[Available data start]
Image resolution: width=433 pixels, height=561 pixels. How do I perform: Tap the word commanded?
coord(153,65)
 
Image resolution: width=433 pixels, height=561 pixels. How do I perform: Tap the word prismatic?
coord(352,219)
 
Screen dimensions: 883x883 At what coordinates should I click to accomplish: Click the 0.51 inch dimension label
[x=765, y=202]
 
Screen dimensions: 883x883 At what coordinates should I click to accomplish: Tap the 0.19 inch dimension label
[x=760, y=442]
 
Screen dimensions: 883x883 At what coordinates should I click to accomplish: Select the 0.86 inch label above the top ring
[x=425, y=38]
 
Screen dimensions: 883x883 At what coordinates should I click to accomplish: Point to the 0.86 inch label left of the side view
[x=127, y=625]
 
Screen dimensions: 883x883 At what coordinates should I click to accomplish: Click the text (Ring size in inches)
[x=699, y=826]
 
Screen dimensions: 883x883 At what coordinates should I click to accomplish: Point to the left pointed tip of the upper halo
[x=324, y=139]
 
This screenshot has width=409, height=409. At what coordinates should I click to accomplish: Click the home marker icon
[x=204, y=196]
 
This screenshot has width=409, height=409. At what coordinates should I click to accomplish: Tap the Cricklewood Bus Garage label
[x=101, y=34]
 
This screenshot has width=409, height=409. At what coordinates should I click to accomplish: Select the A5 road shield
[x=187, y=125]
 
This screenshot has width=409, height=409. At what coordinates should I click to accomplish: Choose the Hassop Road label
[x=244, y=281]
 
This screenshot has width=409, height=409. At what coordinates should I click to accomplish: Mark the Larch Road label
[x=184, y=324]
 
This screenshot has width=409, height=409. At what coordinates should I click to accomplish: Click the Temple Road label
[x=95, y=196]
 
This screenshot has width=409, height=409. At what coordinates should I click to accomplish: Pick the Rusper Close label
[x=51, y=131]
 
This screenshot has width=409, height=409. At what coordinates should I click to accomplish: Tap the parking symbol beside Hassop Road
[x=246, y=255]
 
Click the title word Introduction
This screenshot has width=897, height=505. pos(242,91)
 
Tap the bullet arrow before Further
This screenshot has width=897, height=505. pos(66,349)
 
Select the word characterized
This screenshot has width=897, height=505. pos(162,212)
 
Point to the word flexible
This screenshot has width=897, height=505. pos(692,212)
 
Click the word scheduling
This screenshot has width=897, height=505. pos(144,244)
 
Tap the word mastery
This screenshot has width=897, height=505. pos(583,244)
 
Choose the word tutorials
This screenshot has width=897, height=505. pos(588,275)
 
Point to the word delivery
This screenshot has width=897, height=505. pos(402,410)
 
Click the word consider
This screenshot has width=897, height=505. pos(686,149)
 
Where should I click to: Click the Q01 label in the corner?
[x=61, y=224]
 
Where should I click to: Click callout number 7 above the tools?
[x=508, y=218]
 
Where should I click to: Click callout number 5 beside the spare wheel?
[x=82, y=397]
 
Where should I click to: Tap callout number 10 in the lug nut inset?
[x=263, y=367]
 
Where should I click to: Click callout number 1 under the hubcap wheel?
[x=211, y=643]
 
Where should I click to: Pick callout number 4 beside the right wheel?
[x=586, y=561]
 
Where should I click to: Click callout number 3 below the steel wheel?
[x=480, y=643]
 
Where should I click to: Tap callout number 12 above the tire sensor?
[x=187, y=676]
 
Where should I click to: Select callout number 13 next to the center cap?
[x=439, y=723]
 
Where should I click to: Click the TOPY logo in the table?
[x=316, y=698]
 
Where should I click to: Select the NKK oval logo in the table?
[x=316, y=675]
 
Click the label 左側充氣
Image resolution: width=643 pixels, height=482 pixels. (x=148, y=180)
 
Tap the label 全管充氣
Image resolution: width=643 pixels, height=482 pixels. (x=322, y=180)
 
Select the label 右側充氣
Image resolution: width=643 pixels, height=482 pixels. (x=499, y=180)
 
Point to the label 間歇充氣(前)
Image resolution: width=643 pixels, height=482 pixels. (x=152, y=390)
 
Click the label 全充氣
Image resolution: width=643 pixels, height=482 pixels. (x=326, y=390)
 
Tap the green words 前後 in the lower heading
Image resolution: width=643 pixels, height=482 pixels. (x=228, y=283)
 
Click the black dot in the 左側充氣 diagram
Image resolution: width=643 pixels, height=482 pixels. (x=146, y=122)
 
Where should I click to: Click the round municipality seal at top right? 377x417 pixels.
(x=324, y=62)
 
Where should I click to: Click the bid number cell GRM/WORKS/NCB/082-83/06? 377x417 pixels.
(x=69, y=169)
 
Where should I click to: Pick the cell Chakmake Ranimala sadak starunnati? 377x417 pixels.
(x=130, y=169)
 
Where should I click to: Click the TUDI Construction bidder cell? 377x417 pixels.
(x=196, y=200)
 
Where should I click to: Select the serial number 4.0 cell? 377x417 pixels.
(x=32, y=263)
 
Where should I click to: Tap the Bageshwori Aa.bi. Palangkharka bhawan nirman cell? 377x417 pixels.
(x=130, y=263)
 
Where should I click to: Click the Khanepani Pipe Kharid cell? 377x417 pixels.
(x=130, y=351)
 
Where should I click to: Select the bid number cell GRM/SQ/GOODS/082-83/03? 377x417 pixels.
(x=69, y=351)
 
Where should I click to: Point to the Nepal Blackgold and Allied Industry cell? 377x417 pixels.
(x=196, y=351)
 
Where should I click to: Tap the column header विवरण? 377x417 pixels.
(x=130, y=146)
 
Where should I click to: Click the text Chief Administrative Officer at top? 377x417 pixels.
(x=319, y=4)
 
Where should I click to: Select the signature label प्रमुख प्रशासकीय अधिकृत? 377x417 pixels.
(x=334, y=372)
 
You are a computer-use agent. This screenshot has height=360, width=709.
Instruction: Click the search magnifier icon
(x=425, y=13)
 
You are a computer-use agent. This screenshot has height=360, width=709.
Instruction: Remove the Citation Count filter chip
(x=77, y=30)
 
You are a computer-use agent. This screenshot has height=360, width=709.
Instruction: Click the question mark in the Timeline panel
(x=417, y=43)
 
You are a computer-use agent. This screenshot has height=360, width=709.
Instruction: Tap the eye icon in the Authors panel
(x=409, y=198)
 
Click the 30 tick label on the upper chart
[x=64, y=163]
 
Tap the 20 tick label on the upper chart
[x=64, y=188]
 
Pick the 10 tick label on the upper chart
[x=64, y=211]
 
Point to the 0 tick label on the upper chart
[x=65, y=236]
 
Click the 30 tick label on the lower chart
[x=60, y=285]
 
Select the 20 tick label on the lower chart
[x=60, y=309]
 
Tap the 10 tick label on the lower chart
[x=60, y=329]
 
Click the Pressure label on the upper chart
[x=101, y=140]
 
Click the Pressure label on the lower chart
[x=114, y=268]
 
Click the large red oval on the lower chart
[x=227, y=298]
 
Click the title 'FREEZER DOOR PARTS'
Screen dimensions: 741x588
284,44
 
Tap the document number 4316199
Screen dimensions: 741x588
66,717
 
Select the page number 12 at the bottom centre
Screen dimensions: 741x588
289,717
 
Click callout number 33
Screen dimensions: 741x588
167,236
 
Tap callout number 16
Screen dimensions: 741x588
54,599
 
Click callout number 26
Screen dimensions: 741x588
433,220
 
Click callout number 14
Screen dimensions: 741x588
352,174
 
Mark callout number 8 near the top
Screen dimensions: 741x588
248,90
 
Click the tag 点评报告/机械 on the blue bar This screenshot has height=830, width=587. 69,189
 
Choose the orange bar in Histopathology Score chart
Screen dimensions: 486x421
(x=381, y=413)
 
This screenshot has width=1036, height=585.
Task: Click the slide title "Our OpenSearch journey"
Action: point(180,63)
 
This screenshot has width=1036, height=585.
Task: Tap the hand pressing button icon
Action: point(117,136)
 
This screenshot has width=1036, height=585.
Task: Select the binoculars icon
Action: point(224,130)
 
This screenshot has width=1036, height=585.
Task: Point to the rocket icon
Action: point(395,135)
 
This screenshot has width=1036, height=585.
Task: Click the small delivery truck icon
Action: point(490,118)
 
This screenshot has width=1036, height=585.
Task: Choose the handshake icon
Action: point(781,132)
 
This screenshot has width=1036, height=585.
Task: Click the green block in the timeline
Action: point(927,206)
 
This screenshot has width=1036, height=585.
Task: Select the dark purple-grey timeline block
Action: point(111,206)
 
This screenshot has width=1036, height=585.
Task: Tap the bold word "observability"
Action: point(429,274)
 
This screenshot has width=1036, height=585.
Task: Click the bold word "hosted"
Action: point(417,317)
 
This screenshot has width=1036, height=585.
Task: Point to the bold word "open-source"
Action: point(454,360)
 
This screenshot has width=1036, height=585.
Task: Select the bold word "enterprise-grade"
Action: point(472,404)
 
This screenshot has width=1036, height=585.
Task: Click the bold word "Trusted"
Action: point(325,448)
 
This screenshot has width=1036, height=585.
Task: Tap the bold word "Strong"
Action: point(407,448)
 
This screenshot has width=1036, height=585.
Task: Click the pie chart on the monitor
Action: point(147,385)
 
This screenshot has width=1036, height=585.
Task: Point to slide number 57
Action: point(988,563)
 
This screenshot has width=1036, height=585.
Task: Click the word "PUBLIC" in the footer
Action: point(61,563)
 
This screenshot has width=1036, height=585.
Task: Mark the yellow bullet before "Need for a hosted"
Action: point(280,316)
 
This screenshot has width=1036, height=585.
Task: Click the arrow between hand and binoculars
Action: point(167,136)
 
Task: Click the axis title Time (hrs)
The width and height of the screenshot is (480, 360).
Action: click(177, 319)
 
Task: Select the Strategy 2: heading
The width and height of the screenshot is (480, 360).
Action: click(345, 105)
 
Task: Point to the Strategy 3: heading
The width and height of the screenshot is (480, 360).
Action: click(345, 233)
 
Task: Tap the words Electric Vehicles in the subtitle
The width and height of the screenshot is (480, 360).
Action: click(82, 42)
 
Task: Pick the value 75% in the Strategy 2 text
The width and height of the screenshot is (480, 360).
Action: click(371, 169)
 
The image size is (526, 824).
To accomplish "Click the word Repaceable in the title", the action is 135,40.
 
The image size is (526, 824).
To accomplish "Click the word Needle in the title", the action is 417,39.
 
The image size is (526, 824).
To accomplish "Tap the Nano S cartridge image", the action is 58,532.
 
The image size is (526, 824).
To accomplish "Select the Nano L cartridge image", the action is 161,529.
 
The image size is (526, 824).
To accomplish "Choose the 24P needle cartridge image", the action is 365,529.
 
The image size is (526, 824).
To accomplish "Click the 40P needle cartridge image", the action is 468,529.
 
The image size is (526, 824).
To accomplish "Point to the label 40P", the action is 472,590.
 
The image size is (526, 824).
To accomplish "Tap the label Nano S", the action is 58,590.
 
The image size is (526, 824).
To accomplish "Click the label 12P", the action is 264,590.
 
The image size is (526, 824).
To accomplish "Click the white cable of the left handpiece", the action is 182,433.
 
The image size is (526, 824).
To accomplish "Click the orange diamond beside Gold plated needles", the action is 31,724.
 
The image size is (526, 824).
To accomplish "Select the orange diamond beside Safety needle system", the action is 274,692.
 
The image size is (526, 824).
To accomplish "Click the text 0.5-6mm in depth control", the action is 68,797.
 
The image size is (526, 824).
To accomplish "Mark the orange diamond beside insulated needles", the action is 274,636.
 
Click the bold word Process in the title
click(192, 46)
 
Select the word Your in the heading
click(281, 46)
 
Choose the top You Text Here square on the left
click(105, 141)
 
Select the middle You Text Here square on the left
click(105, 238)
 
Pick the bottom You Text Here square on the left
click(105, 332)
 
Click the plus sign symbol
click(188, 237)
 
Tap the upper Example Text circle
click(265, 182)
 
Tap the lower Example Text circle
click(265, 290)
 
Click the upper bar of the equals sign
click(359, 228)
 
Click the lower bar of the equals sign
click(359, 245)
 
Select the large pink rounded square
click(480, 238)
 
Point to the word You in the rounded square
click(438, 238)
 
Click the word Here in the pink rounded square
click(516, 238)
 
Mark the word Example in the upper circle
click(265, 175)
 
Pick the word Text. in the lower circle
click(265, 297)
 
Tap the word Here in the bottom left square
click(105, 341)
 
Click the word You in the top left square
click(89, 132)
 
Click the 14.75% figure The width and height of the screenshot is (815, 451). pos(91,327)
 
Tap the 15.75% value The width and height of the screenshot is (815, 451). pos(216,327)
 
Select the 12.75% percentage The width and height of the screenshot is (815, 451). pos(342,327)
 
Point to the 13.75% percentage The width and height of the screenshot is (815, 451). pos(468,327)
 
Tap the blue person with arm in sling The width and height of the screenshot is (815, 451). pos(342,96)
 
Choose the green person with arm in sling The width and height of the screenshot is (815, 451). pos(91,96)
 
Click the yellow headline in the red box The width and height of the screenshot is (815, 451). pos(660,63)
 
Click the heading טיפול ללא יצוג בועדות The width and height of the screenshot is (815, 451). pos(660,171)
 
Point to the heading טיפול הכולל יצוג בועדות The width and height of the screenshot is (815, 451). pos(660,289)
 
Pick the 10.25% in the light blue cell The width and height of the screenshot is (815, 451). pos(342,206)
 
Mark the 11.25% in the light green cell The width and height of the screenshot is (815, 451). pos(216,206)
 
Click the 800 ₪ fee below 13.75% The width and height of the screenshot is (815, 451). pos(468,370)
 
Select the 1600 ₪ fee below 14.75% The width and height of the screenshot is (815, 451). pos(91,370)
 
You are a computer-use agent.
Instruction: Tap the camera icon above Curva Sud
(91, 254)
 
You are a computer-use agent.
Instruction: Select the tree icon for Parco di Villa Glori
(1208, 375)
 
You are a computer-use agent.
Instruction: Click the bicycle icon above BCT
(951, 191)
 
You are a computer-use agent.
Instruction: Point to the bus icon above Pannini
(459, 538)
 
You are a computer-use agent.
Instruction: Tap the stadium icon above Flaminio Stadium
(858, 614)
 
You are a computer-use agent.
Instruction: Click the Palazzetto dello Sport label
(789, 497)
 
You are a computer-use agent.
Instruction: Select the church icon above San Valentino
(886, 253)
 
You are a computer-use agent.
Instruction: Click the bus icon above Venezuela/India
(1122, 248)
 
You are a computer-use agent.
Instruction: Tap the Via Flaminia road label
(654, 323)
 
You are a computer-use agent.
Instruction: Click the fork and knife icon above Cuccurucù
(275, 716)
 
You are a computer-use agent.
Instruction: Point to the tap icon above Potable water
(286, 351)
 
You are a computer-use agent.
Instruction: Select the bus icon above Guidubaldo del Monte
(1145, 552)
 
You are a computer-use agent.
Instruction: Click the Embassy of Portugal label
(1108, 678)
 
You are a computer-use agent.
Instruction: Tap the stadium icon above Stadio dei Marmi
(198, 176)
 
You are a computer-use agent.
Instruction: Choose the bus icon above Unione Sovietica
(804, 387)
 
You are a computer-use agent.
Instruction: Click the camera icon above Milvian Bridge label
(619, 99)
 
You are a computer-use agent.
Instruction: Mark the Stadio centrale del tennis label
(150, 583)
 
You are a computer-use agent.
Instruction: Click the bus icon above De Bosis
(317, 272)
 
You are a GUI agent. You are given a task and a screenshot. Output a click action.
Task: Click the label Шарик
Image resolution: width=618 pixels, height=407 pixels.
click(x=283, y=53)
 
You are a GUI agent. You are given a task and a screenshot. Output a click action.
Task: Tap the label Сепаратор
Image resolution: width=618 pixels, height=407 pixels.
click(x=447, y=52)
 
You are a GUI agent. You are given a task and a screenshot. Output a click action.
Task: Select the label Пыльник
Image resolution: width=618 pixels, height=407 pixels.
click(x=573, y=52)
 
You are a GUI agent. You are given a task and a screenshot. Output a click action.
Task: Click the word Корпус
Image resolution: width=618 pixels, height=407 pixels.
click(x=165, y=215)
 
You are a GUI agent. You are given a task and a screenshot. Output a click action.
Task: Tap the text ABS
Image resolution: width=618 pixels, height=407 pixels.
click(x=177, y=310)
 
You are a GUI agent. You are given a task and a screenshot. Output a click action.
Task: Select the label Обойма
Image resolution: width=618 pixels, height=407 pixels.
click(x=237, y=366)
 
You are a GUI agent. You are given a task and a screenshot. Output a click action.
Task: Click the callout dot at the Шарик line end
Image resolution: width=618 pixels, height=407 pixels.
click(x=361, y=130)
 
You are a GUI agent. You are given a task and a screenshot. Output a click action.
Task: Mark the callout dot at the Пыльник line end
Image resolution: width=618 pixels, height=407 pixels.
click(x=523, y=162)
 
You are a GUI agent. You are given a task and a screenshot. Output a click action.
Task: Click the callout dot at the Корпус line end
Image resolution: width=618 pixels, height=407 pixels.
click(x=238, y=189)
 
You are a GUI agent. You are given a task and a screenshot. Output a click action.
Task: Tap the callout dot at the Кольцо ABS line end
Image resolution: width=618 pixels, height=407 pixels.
[Available data end]
▶ [Short task] Reproduce every line from the one containing "Where should I click to: Tap callout number 12" down to the one containing "pixels. (x=322, y=180)", swapping "in the table" for "in the chart" and leaving everything else unchanged.

▶ [Full output]
Where should I click to: Tap callout number 12 above the tire sensor?
[x=187, y=676]
 
Where should I click to: Select callout number 13 next to the center cap?
[x=439, y=723]
 
Where should I click to: Click the TOPY logo in the chart?
[x=316, y=698]
 
Where should I click to: Select the NKK oval logo in the chart?
[x=316, y=675]
 
Click the label 左側充氣
Image resolution: width=643 pixels, height=482 pixels. (x=148, y=180)
 
Tap the label 全管充氣
Image resolution: width=643 pixels, height=482 pixels. (x=322, y=180)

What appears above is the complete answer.